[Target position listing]

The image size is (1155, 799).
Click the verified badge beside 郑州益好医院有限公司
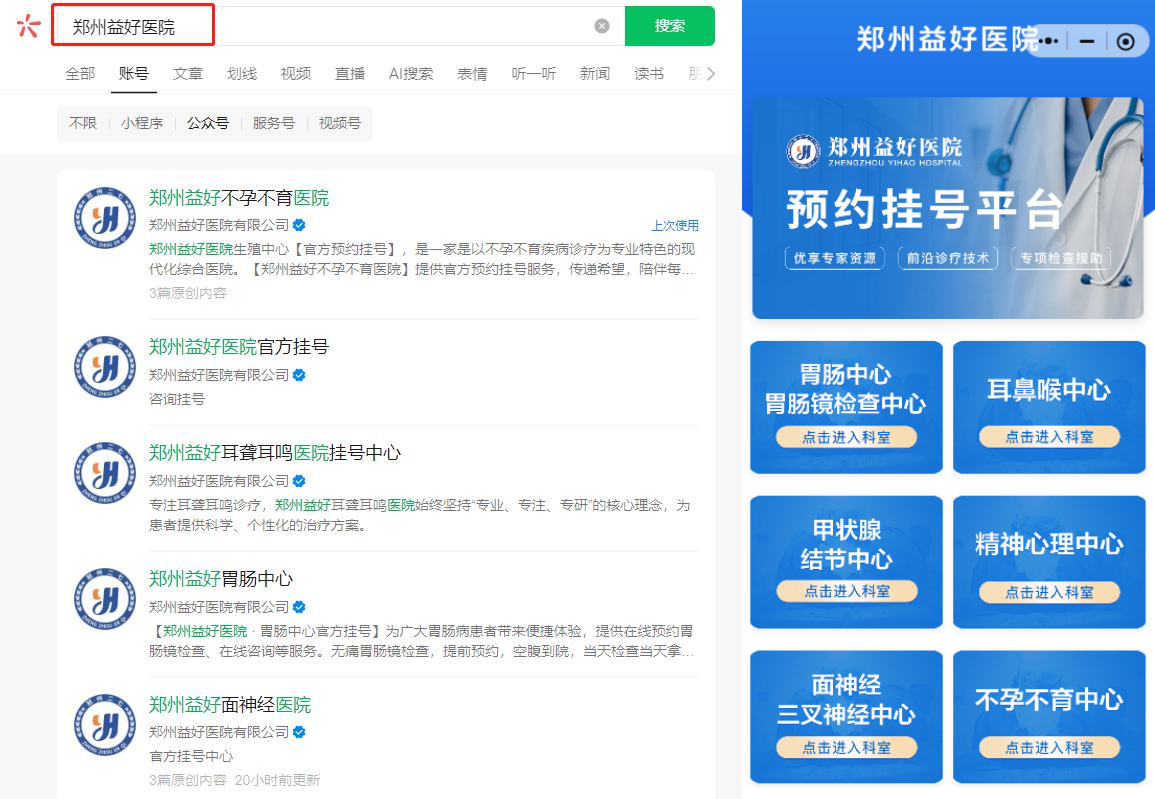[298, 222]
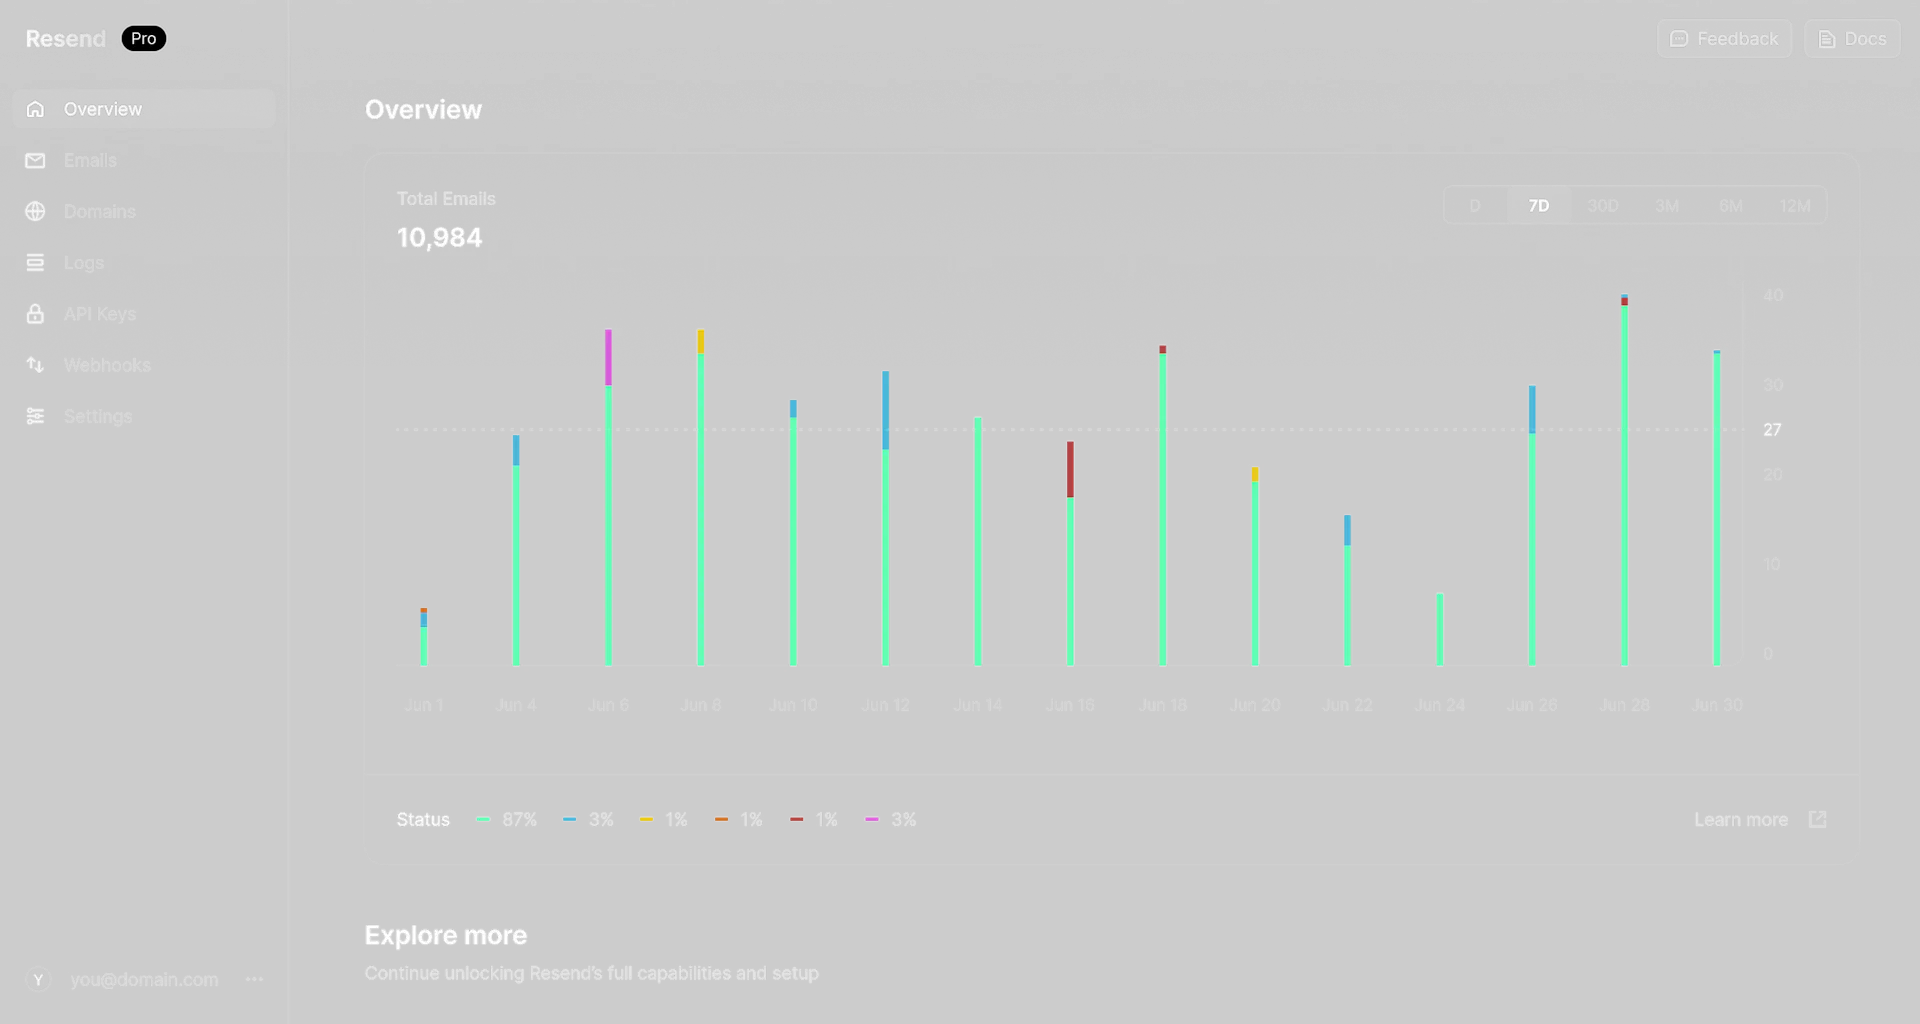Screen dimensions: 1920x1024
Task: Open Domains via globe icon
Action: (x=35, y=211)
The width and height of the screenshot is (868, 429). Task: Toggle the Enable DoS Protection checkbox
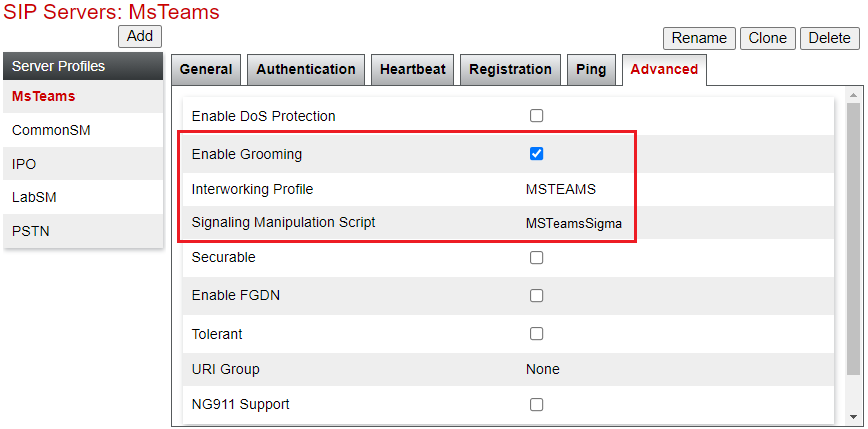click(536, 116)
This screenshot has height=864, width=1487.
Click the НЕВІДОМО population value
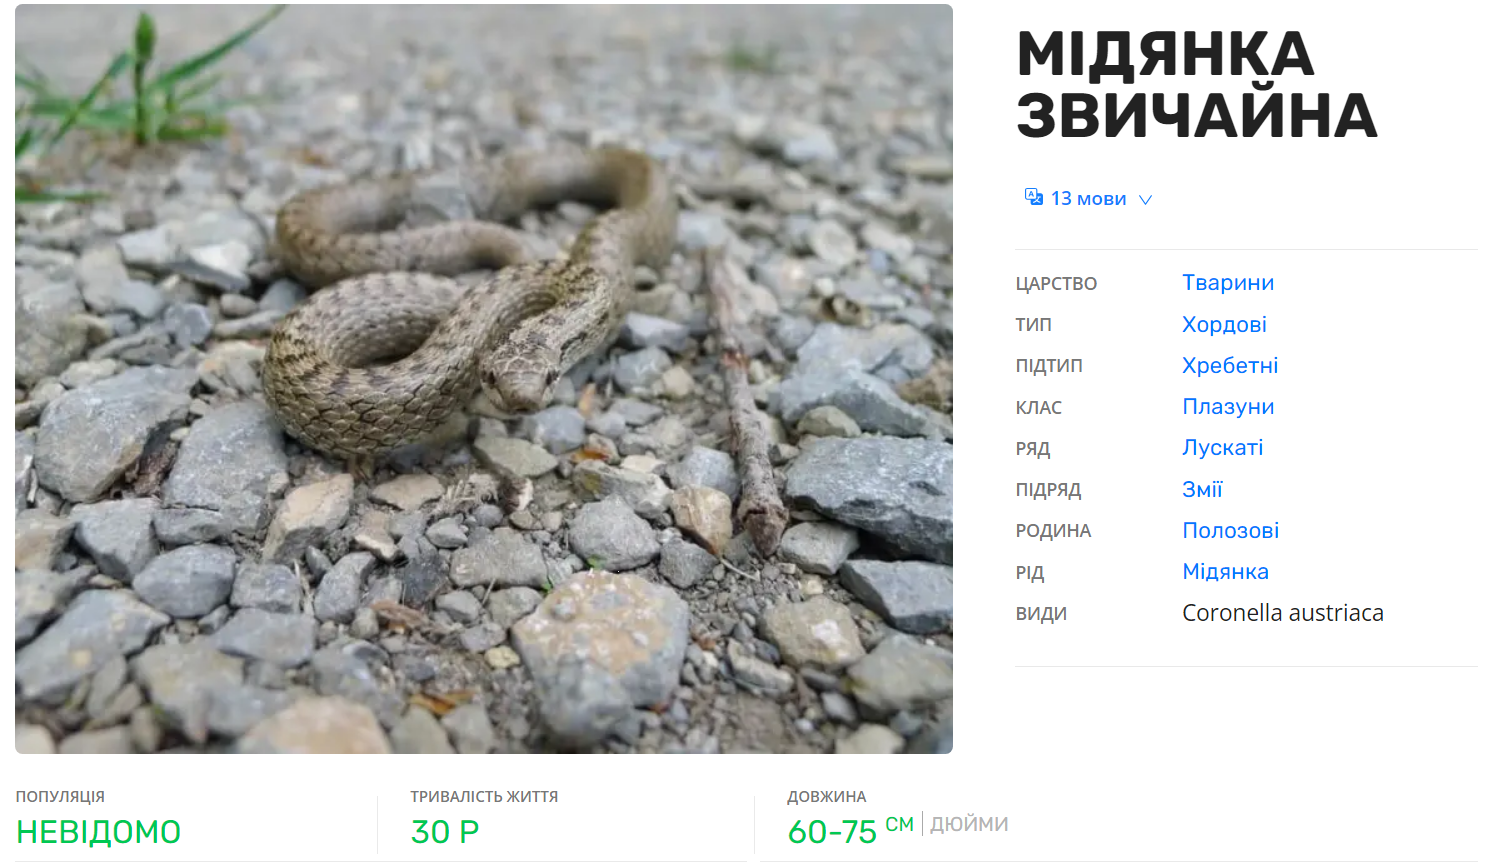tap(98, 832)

- EXERCISE -
Pull every line of text from the listing above, including the answers, and copy it verbatim without the pictures.

- COMPLETED TASK -
The image size is (1155, 799).
Click the verified badge beside 郑州益好医院有限公司
[298, 222]
Screen dimensions: 1920x1024
Task: Open Domains via globe icon
Action: (x=35, y=211)
The width and height of the screenshot is (868, 429). Task: Toggle the Enable DoS Protection checkbox
click(536, 116)
This screenshot has height=864, width=1487.
Click the НЕВІДОМО population value
tap(98, 832)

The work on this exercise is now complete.